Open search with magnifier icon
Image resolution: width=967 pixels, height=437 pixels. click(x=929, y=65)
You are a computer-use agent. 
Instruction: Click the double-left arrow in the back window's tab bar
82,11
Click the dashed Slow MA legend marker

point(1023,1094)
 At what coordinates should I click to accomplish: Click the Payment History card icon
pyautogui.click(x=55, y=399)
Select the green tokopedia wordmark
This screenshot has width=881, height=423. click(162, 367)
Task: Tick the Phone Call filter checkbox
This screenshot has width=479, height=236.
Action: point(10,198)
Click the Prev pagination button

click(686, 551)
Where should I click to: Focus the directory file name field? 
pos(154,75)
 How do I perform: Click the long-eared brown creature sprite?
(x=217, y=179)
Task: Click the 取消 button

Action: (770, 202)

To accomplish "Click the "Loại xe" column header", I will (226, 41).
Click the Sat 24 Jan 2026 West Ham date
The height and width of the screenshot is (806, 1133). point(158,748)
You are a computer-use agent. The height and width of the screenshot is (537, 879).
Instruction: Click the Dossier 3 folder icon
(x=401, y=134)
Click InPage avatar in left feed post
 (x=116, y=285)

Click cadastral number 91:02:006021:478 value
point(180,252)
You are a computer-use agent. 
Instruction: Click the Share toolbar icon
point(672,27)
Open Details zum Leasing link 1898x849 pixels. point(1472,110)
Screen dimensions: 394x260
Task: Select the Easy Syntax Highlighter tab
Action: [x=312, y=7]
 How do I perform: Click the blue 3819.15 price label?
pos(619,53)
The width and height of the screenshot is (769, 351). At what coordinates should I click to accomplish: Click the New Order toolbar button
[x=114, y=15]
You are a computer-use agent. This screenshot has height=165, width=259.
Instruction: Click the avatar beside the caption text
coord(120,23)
---+---
Each line in the listing needs to be copied exactly.

Open search with magnifier icon
Image resolution: width=967 pixels, height=437 pixels. click(x=929, y=65)
You are a computer-use agent. 
Instruction: Click the double-left arrow in the back window's tab bar
82,11
Click the dashed Slow MA legend marker

point(1023,1094)
 At what coordinates should I click to accomplish: Click the Payment History card icon
pyautogui.click(x=55, y=399)
Select the green tokopedia wordmark
This screenshot has width=881, height=423. click(162, 367)
Task: Tick the Phone Call filter checkbox
This screenshot has width=479, height=236.
Action: point(10,198)
Click the Prev pagination button

click(686, 551)
Where should I click to: Focus the directory file name field? 
pos(154,75)
 How do I perform: Click the long-eared brown creature sprite?
(x=217, y=179)
Task: Click the 取消 button

Action: (770, 202)

To accomplish "Click the "Loại xe" column header", I will (226, 41).
Click the Sat 24 Jan 2026 West Ham date
The height and width of the screenshot is (806, 1133). point(158,748)
You are a computer-use agent. The height and width of the screenshot is (537, 879).
Instruction: Click the Dossier 3 folder icon
(x=401, y=134)
Click InPage avatar in left feed post
 (x=116, y=285)

Click cadastral number 91:02:006021:478 value
point(180,252)
You are a computer-use agent. 
Instruction: Click the Share toolbar icon
point(672,27)
Open Details zum Leasing link 1898x849 pixels. point(1472,110)
Screen dimensions: 394x260
Task: Select the Easy Syntax Highlighter tab
Action: [x=312, y=7]
 How do I perform: Click the blue 3819.15 price label?
pos(619,53)
The width and height of the screenshot is (769, 351). At what coordinates should I click to accomplish: Click the New Order toolbar button
[x=114, y=15]
You are a computer-use agent. This screenshot has height=165, width=259.
Instruction: Click the avatar beside the caption text
coord(120,23)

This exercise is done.